- **Parts of the exercise**:
1. Translate this sentence from the proofreading text into Spanish: "Many publishers use the Chicago Manual of Style (or Turabian Style) as a standard house style."
2. In the proofreading text, what kinds of print copy are given as examples?
3. From the proofreading text, reproduce the passage starting with "Editing text involves" and going on through "you may think.".

- **Quoted passage**:
◆ ◆ ◆ ◆ ◆ ◆ ◆

Has it ever occurred to you that perhaps those brilliant authors whose books get published by top New York literary agents and publishers can’t write or spell as well as those 5-star editorial reviews claim? Or that publishers and editors frequently overlook critical spelling glitches, punctuation mistakes and missing words that can make a book (or any work) look substandard? If so, welcome to the life of the no-nonsense proofreader whose number one goal is to make any material look flawless and perfect.
The Skills of a Proofreader
Proofreaders carry the burden of producing perfect work on every project. A single error cannot exist as it could ruin the integrity of a printed work or product. Even though proofreading is usually grouped with copywriting and editing, a proofreader’s skills are distinct entirely. After preliminary editing for clearness and cohesion, the publisher will depend on the proofreader to examine the document’s format, style layout, spelling and any word errors/omissions.
Proofreaders have a remarkable wisdom of grammar; and their spelling skills are the best. Moreover, they tune in to microscopic details. They meticulously study every sentence and cross-reference it with the first document. Elsewhere, proofreaders pore over online content, print materials, brochures, ads, and all sorts of written material that needs proofing.
Editing text involves a few things, contingent upon the client’s needs and the type of medium (print, digital, pamphlets, books, etc). Don’t worry, since the prerequisites to turn yourself into a successful proofreader are not as abundant as you may think.
Style Manuals are a Must for Proofreaders
If you are proofreading print copy—such as a book, academic journal, or technical manual—then the executive editor or publisher will require you to understand the right “mark-up” rules, as determined by the preferred style manual. Many publishers use the Chicago Manual of Style (or Turabian Style) as a standard house style. Other large publishers will likely have you follow their own house style when you proofread their documents. Before advancing to the next (and final) stage of publication, the executive editor or publisher will review your corrections and revisions.

◆ ◆ ◆ ◆ ◆ ◆ ◆

(Stored data entries)
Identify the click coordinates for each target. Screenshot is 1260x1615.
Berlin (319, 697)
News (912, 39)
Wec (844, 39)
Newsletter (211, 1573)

◆ ◆ ◆ ◆ ◆ ◆ ◆

- **Answers by item number**:
1. Muchas editoriales usan el Chicago Manual of Style (o el estilo Turabian) como estilo editorial estándar.

2.
- book
- academic journal
- technical manual

3.
Editing text involves a few things, contingent upon the client’s needs and the type of medium (print, digital, pamphlets, books, etc). Don’t worry, since the prerequisites to turn yourself into a successful proofreader are not as abundant as you may think.